ROUND 2 (NO. 39 OVERALL): Asante Samuel Jr., CB, Florida State
I hesitated at this spot, where the board was really tough in general for the Panthers. I love Asante Samuel Jr.—he’s a total stud on film—but I do worry that the Panthers won’t want two sub-5-foot-11 cornerbacks on the outside. That is a tough sell; but if they get over it, Samuel is the best zone corner in this class outside of Round 1 consideration. And he should be in Round 1 consideration, but again, the height thing. The Panthers were zone-heavy in their approach last year, and with Samuel’s instincts, ball skills, and toughness, he can immediately produce as a CB2.

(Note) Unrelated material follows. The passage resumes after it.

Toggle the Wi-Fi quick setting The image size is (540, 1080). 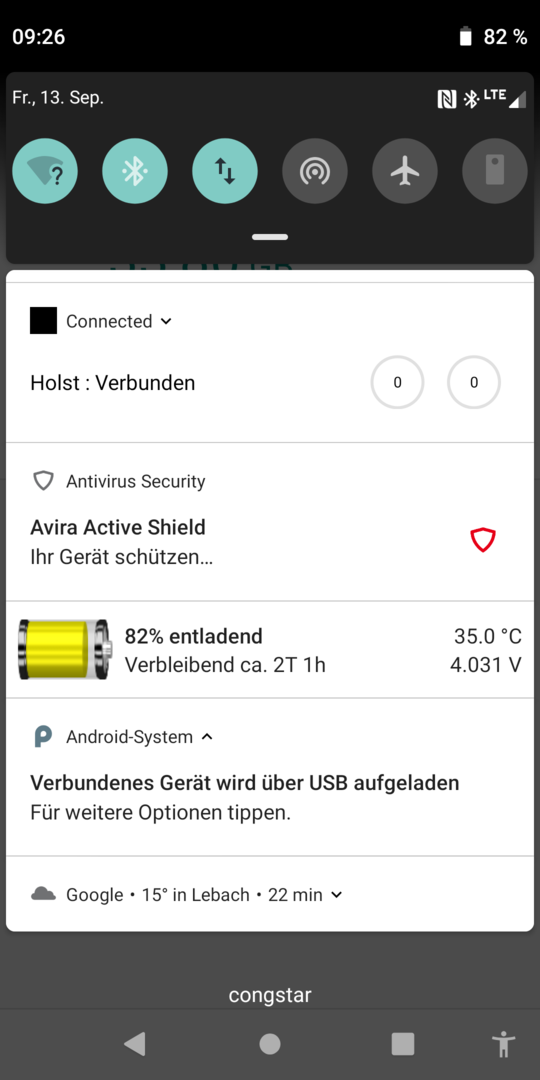coord(45,171)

ROUND 3 (NO. 73 OVERALL): Kellen Mond, QB, Texas A&M
Everyone has noted that the Panthers remain in the quarterback market despite the acquisition of Sam Darnold—and appropriately so. Ideally, the Panthers are able to trade away Teddy Bridgewater, opening up the QB2 spot for a rookie behind Darnold. If Kellen Mond makes it out of Round 2, he’s a good candidate for that spot. I’m not sure how much more Mond can develop, as he has a ton of reps in a pro-style offense in the SEC under his belt. But new coaches always present new opportunities, and the easy targets of the Joe Brady offense could afford Mond a wide margin of error as the Panthers ride his inconsistency. Worth a swing as the Panthers try to riddle out this position.

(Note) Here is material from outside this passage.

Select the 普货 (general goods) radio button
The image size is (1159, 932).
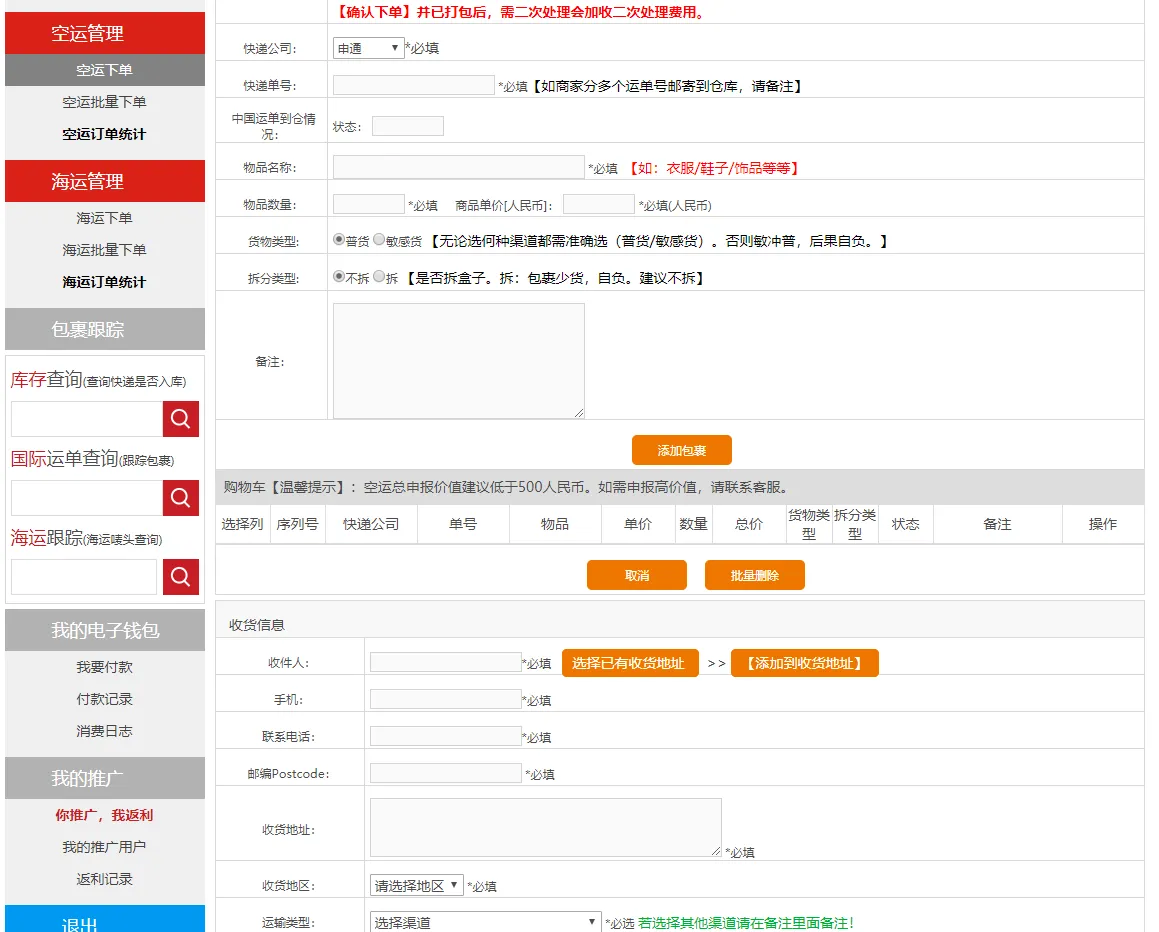click(340, 239)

ROUND 4 (NO. 113 OVERALL): Alim McNeill, IDL, NC State
The Panthers drafted their top-two snap-getters at defensive tackle in last year’s all-defense draft. The first: Derrick Brown, a top-10 pick who came along nicely as an interior disruptor and seems poised for a big Year 2. The second: Bravvion Roy, a sixth-round pick and Phil Snow holdover from the Baylor defense. Roy is a space-gobbler who lines up right over the center, but he’s not much of a rush threat on passing downs. Alim McNeill is also a nose guard who can play on base downs and hold his own against NFL bodies, but he has significantly more rush juice now, and some good flashes of upside with his quickness and hands.

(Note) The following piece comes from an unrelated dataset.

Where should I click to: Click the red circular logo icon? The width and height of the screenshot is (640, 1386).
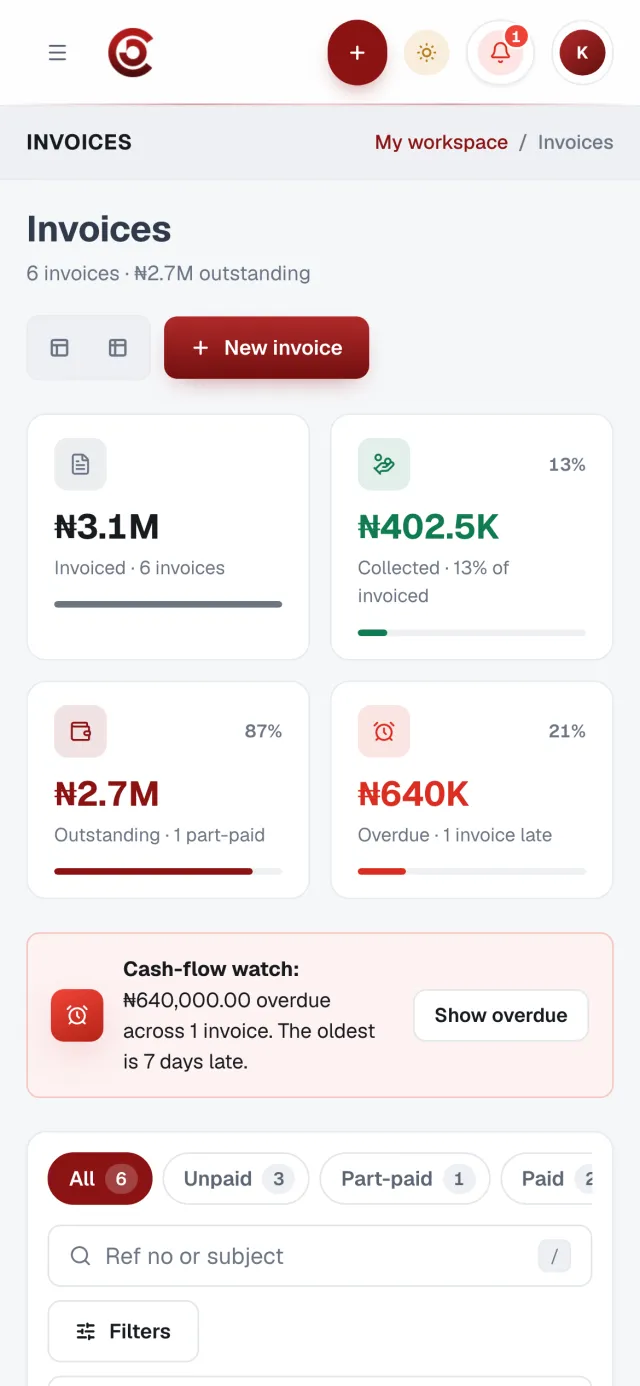pos(130,52)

ROUND 5 (NO. 151 OVERALL): Josh Imatorbhebhe, WR, Illinois
Depth at receiver is a critical position for the Panthers, and I don’t just mean for development. Behind Robby Anderson and D.J. Moore, the Panthers have David Moore, the occasional big-play threat for the Seahawks last season. Beyond him? Brandon Zylstra, Keith Kirkwood, and Omar Bayless. It’s a thin room. So, it’d be nice to hit a player with developmental upside, but who can still reasonably take snaps in Year 1. That could be Josh Imatorbhebhe, a truly elite jumper (recording a 46.5-inch vertical) who can offer red zone and outside, nine-ball reps—while still growing as a route-runner and consistent snap-getter.
ROUND 6 (NO. 193 OVERALL): Nick Niemann, LB, Iowa
There was awesome testing from an Iowa linebacker for the first time in my memory, as Nick Niemann delivered a 6.67-seconds 3-cone, 10-foot-1 broad jump, 33.5-inch vertical, and 4.45-second 40-yard dash at 6-foot-3 and 234 pounds. Neimann was not as productive as some Iowa tackling machines, but he has NFL bloodlines—his brother, Ben, plays for the Kansas City Chiefs. In a thin LB room in Carolina, Niemann could offer the top developmental profile and see playing time accordingly.
ROUND 6 (NO. 222 OVERALL): Pro Wells, TE, TCU
Pro Wells—with an elite name, which is always a good option for late in the draft—is a developmental prospect with a basketball background, and his lack of football experience shows up on tape. TCU used him as a red zone target and occasional pop pass player, but the league will want to develop his natural strength and build into more traditional alignments. Behind Dan Arnold and Ian Thomas, Wells is a good developmental dart throw.